-- REQUIRED WORK --
Rewrite all of the lines below, swapping "GUI agent" for "screen-control agent" wherever it occurs and leaving everything else unchanged.

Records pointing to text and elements

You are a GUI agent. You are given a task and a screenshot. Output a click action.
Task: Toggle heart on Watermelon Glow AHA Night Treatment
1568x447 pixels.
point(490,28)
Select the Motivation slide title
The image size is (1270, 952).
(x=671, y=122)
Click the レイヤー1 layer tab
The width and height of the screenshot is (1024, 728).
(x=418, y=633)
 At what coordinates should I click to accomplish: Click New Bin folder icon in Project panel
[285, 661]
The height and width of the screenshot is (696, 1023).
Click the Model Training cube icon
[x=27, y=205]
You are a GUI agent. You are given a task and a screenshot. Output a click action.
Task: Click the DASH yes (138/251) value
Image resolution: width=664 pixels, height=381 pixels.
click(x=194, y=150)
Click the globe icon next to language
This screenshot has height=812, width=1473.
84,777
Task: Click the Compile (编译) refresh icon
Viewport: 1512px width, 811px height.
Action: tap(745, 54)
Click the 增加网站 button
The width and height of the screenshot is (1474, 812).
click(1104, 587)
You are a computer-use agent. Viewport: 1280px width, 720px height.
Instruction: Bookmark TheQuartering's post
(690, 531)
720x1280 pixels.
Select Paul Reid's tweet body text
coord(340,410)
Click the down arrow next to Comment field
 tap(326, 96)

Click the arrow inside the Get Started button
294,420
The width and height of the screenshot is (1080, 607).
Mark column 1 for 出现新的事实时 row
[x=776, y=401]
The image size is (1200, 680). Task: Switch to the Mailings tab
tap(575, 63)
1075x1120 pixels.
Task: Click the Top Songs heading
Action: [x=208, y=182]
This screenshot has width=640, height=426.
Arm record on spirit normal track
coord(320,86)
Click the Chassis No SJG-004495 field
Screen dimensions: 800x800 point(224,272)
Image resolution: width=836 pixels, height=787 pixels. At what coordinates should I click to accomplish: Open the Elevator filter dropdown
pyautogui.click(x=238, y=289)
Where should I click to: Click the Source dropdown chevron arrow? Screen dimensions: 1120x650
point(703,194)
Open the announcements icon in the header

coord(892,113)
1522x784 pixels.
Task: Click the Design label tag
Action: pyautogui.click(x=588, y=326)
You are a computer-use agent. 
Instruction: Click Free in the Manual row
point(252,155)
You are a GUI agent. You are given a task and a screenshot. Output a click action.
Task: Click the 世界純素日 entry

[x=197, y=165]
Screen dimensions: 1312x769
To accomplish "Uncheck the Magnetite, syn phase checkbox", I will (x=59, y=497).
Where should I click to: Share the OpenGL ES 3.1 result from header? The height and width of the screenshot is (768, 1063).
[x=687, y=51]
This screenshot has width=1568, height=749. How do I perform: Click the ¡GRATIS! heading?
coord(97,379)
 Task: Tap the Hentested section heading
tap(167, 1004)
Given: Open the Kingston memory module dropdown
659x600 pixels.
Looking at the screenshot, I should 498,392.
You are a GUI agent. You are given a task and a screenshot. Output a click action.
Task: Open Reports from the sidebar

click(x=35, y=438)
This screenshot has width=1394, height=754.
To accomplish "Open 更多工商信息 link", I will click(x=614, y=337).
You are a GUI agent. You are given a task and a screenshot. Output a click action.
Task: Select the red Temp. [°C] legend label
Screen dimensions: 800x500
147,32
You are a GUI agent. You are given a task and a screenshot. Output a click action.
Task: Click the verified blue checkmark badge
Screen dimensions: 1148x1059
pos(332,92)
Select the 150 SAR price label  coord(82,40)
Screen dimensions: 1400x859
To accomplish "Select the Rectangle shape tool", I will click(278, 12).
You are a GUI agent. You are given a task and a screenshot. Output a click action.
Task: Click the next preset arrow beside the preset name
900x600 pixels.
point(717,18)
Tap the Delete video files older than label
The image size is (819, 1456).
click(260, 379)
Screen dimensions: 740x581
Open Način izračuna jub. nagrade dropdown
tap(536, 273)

-- FULL ANSWER --
You are a screen-control agent. You are given a task and a screenshot. Output a click action.
Task: Toggle heart on Watermelon Glow AHA Night Treatment
1568x447 pixels.
point(490,28)
Select the Motivation slide title
The image size is (1270, 952).
(x=671, y=122)
Click the レイヤー1 layer tab
The width and height of the screenshot is (1024, 728).
(x=418, y=633)
 At what coordinates should I click to accomplish: Click New Bin folder icon in Project panel
[285, 661]
The height and width of the screenshot is (696, 1023).
Click the Model Training cube icon
[x=27, y=205]
You are a screen-control agent. You are given a task and a screenshot. Output a click action.
Task: Click the DASH yes (138/251) value
Image resolution: width=664 pixels, height=381 pixels.
click(x=194, y=150)
Click the globe icon next to language
This screenshot has height=812, width=1473.
84,777
Task: Click the Compile (编译) refresh icon
Viewport: 1512px width, 811px height.
Action: tap(745, 54)
Click the 增加网站 button
The width and height of the screenshot is (1474, 812).
click(1104, 587)
You are a computer-use agent. Viewport: 1280px width, 720px height.
Instruction: Bookmark TheQuartering's post
(690, 531)
720x1280 pixels.
Select Paul Reid's tweet body text
coord(340,410)
Click the down arrow next to Comment field
 tap(326, 96)

Click the arrow inside the Get Started button
294,420
The width and height of the screenshot is (1080, 607).
Mark column 1 for 出现新的事实时 row
[x=776, y=401]
The image size is (1200, 680). Task: Switch to the Mailings tab
tap(575, 63)
1075x1120 pixels.
Task: Click the Top Songs heading
Action: [x=208, y=182]
This screenshot has width=640, height=426.
Arm record on spirit normal track
coord(320,86)
Click the Chassis No SJG-004495 field
Screen dimensions: 800x800 point(224,272)
Image resolution: width=836 pixels, height=787 pixels. At what coordinates should I click to accomplish: Open the Elevator filter dropdown
pyautogui.click(x=238, y=289)
Where should I click to: Click the Source dropdown chevron arrow? Screen dimensions: 1120x650
point(703,194)
Open the announcements icon in the header

coord(892,113)
1522x784 pixels.
Task: Click the Design label tag
Action: pyautogui.click(x=588, y=326)
You are a computer-use agent. 
Instruction: Click Free in the Manual row
point(252,155)
You are a screen-control agent. You are given a task and a screenshot. Output a click action.
Task: Click the 世界純素日 entry

[x=197, y=165]
Screen dimensions: 1312x769
To accomplish "Uncheck the Magnetite, syn phase checkbox", I will (x=59, y=497).
Where should I click to: Share the OpenGL ES 3.1 result from header? The height and width of the screenshot is (768, 1063).
[x=687, y=51]
This screenshot has width=1568, height=749. How do I perform: Click the ¡GRATIS! heading?
coord(97,379)
 Task: Tap the Hentested section heading
tap(167, 1004)
Given: Open the Kingston memory module dropdown
659x600 pixels.
Looking at the screenshot, I should 498,392.
You are a screen-control agent. You are given a task and a screenshot. Output a click action.
Task: Open Reports from the sidebar

click(x=35, y=438)
This screenshot has width=1394, height=754.
To accomplish "Open 更多工商信息 link", I will click(x=614, y=337).
You are a screen-control agent. You are given a task and a screenshot. Output a click action.
Task: Select the red Temp. [°C] legend label
Screen dimensions: 800x500
147,32
You are a screen-control agent. You are given a task and a screenshot. Output a click action.
Task: Click the verified blue checkmark badge
Screen dimensions: 1148x1059
pos(332,92)
Select the 150 SAR price label  coord(82,40)
Screen dimensions: 1400x859
To accomplish "Select the Rectangle shape tool", I will click(278, 12).
You are a screen-control agent. You are given a task and a screenshot. Output a click action.
Task: Click the next preset arrow beside the preset name
900x600 pixels.
point(717,18)
Tap the Delete video files older than label
The image size is (819, 1456).
click(260, 379)
Screen dimensions: 740x581
Open Način izračuna jub. nagrade dropdown
tap(536, 273)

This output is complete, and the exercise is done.